• Written exercise: Gather every line of the items below that contains the string "file" and copy each of those lines in full. Case counts.

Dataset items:
....................
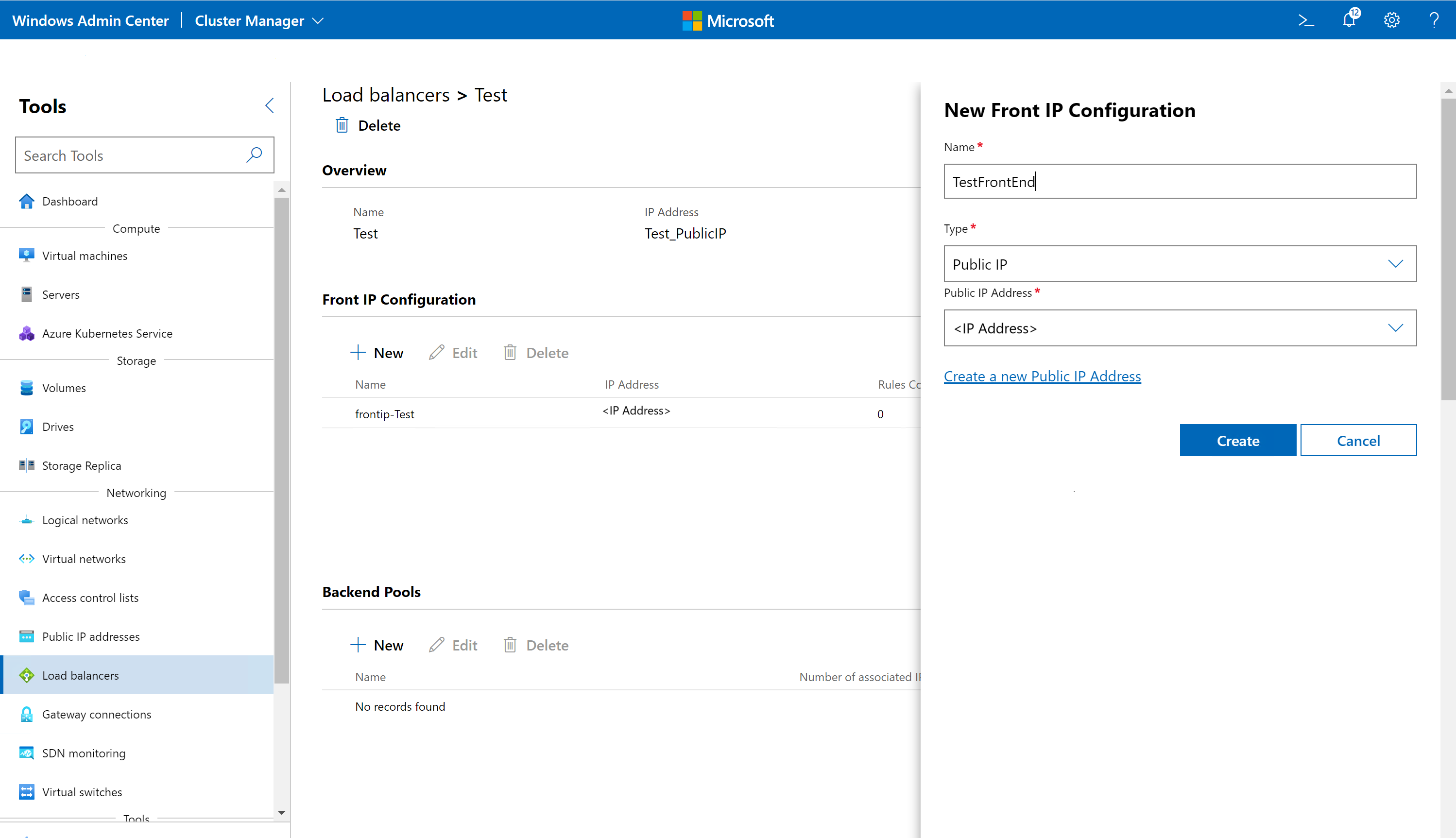Click the Search Tools magnifier icon
The height and width of the screenshot is (838, 1456).
(x=254, y=155)
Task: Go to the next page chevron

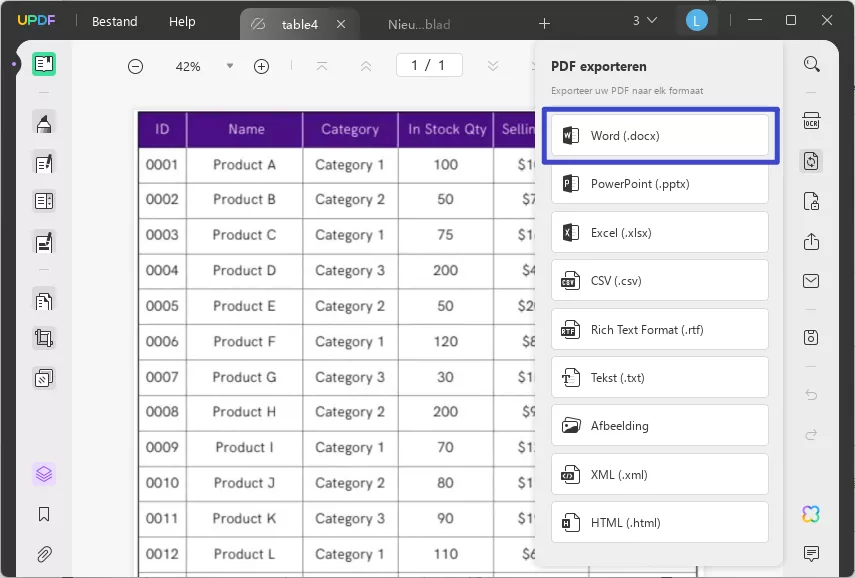Action: point(492,66)
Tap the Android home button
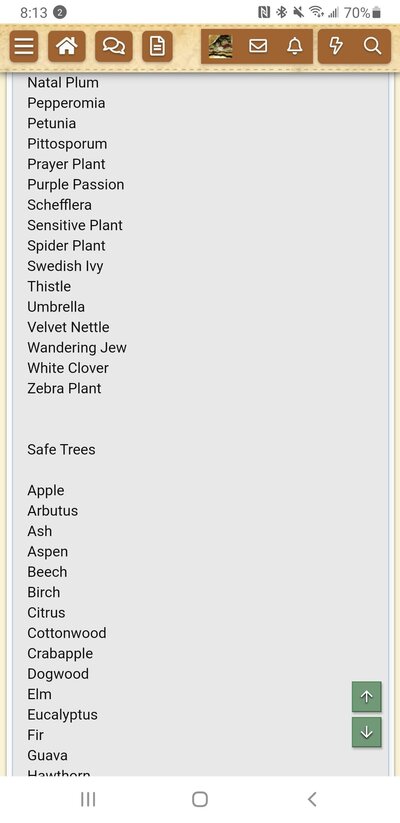 200,799
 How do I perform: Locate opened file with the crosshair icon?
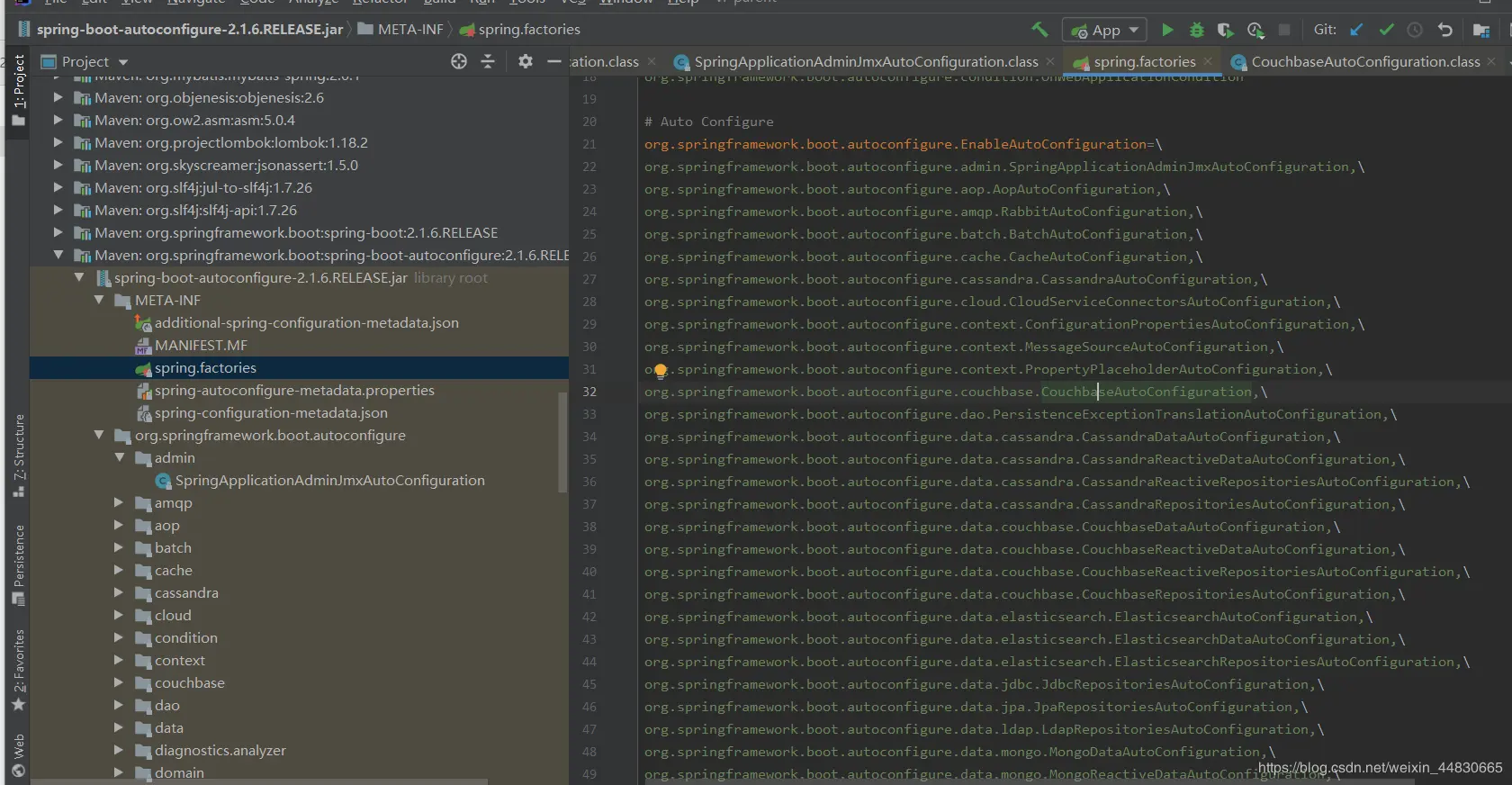tap(459, 61)
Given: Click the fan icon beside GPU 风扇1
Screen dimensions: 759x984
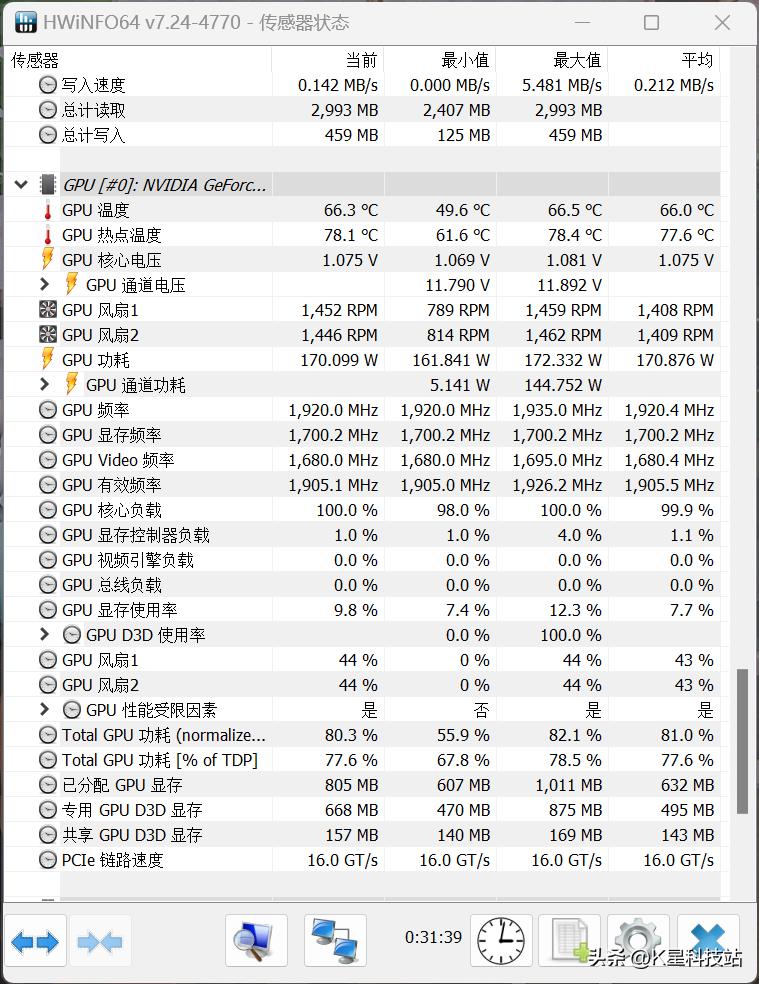Looking at the screenshot, I should [46, 309].
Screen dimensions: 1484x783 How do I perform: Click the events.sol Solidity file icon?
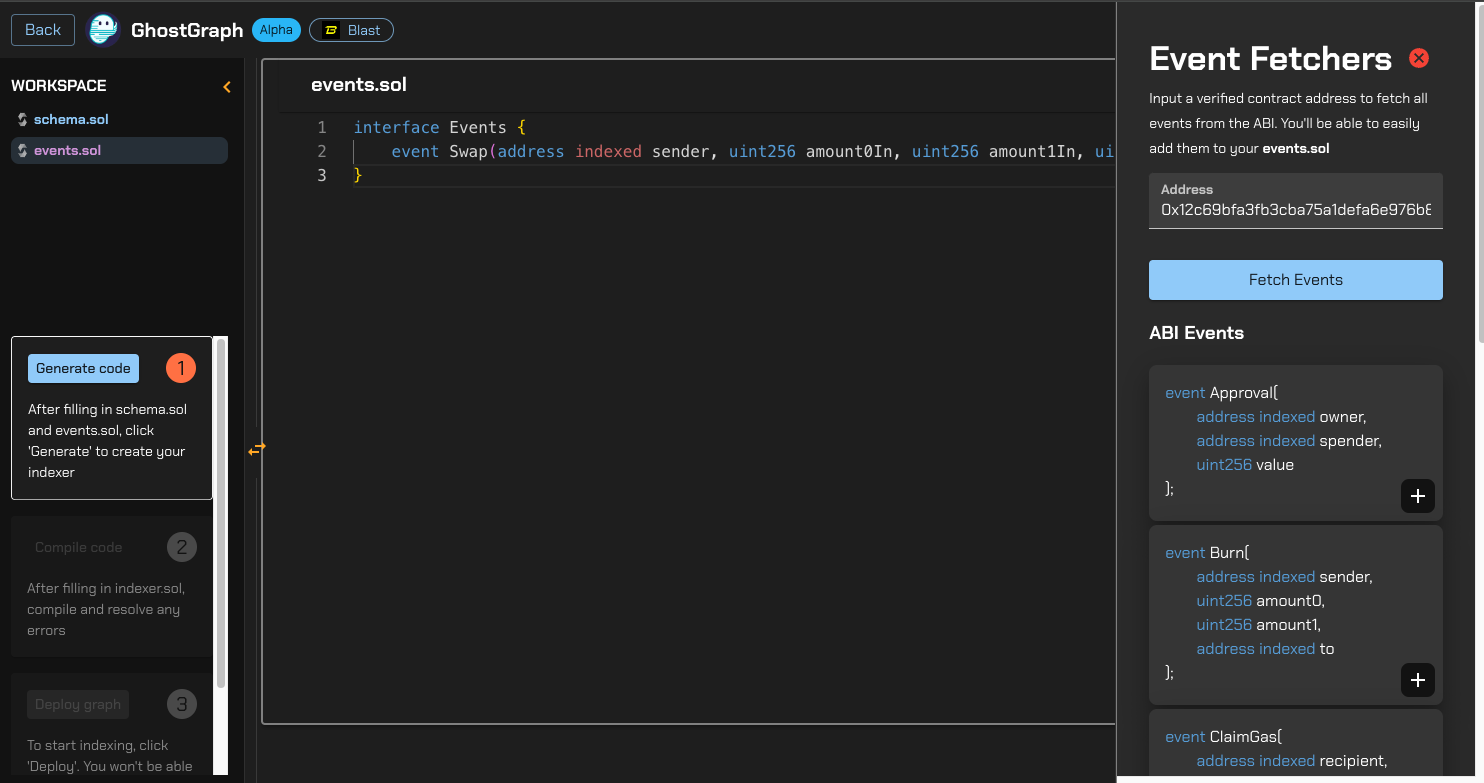[21, 150]
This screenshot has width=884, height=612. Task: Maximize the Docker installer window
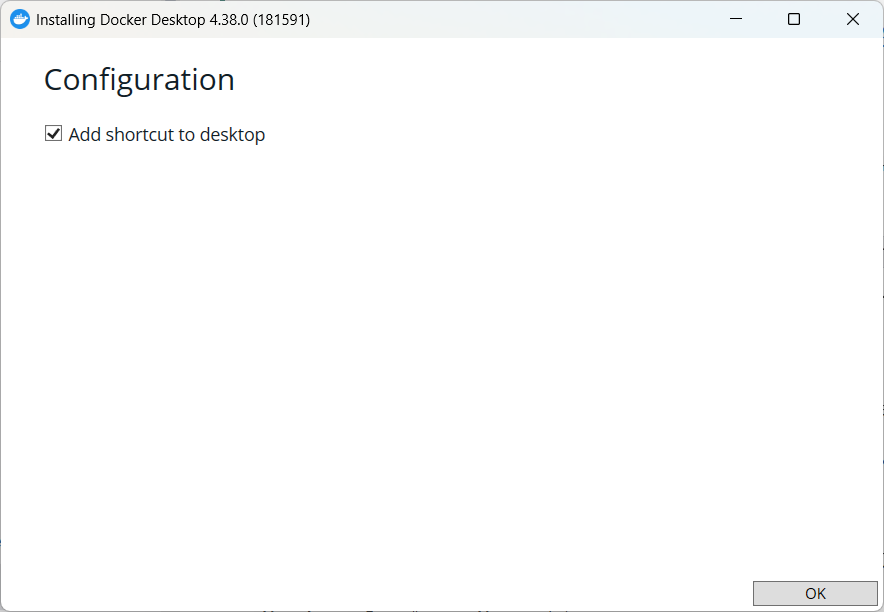pos(794,19)
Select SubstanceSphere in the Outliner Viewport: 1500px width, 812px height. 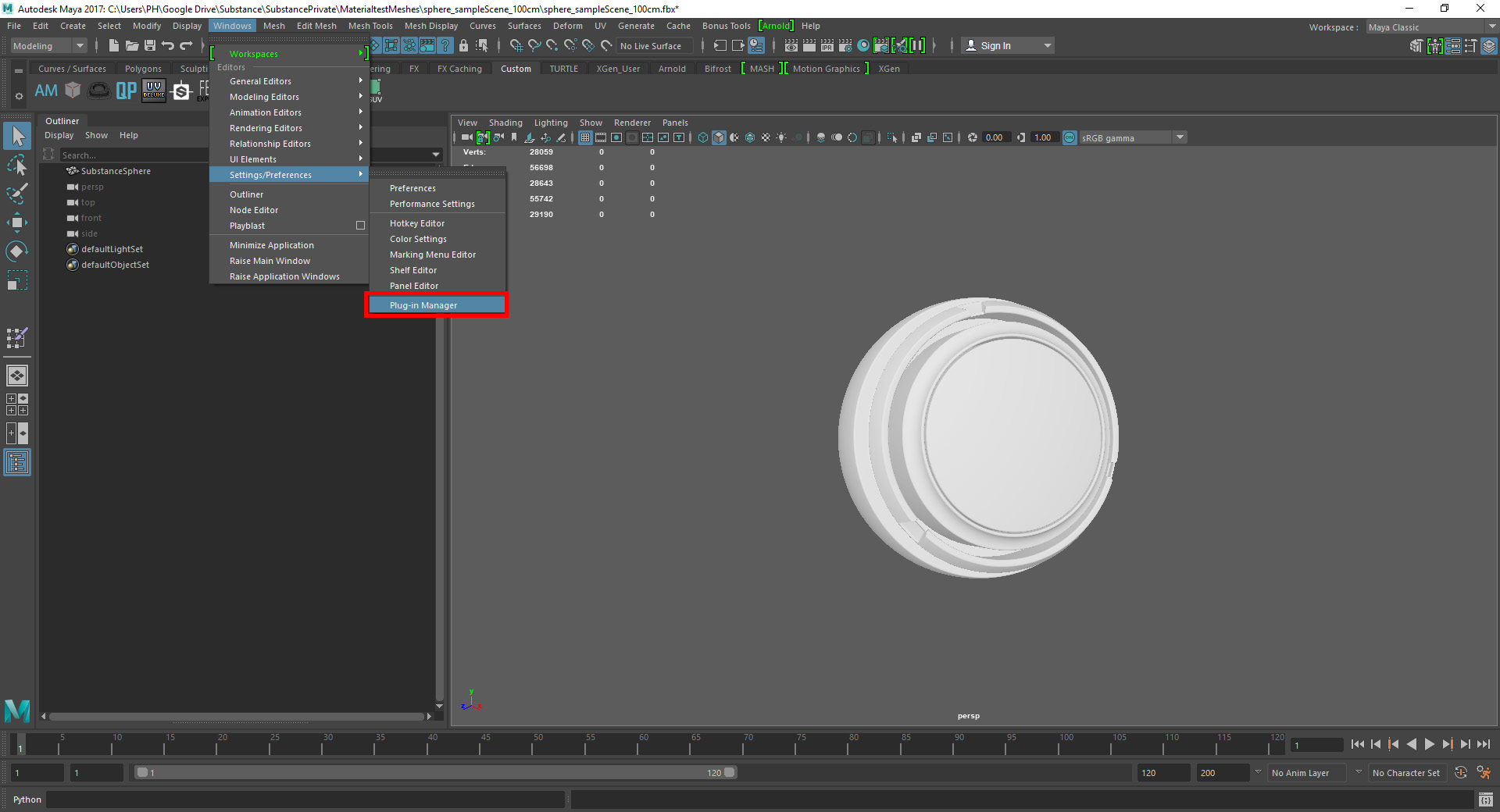116,171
....................
• Problem solution:
 How do I perform: Locate opened file with the crosshair icon?
Screen dimensions: 1484x783 How do I perform: Click the events.sol Solidity file icon?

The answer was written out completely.